All diese und weitere Rituale der Kirche können etwas unendlich Kostbares tun: Sie
können den Menschen Wegweiser sein, wenn die Frage sich stellt, wie es weitergehen
kann im Leben. Sie können ihnen helfen, Boden unter die Füsse zu kriegen, wenn der
Grund nicht mehr trägt. Sie vermitteln und versichern die Anteilnahme der anderen
Menschen in der Gemeinde Jesu Christi. So können mit ihrer Hilfe Geborgenheit, Trost
und Orientierung sich finden lassen.
Alle unsere Rituale sind Angebote zur Sinnfindung.
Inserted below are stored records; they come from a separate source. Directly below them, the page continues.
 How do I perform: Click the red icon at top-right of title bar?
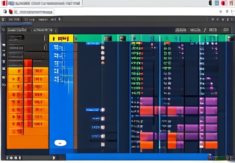223,3
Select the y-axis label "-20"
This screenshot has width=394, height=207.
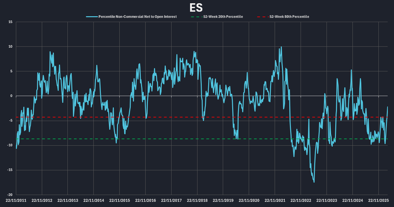point(10,195)
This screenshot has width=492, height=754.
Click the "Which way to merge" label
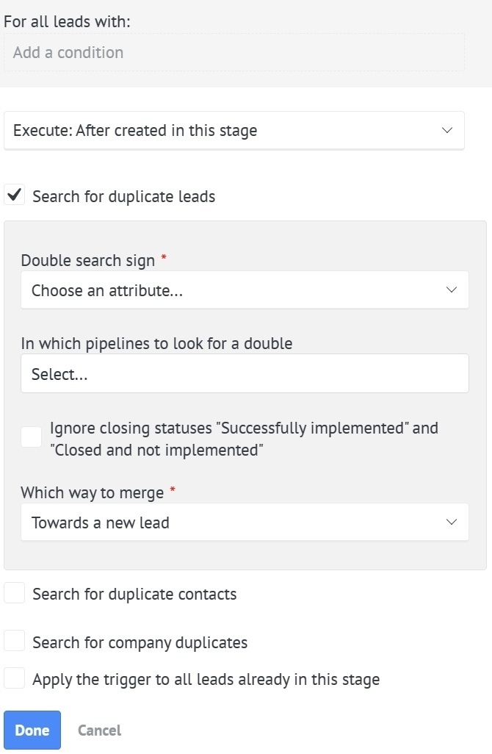click(92, 492)
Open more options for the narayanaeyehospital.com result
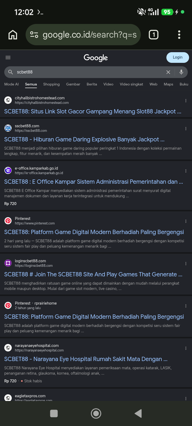Viewport: 192px width, 426px height. (186, 348)
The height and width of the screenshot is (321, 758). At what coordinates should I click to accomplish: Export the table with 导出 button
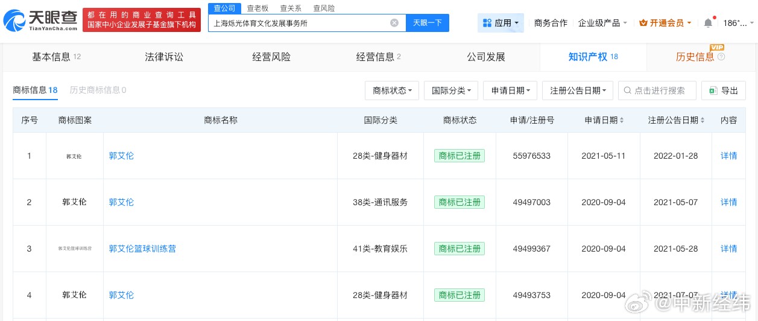coord(723,91)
Es kann keinen Zwang geben wenn
gilt: „Zur Freiheit hat Christus uns befreit“ (Gal 5,1). Das christliche Ritual schenkt uns
entsprechend „Geborgenheit in Freiheit“. Alles andere wäre nicht mit dem Evangelium zu
vereinen. Rituale leben durch ihren Vollzug. Dazu ist die Feier des Gottesdienstes da.
Und die Einladung gilt an jedem Sonntagmorgen. Für das Frühstück am Bett und die
Sonntagszeit reicht die Zeit davor allemal. Amen.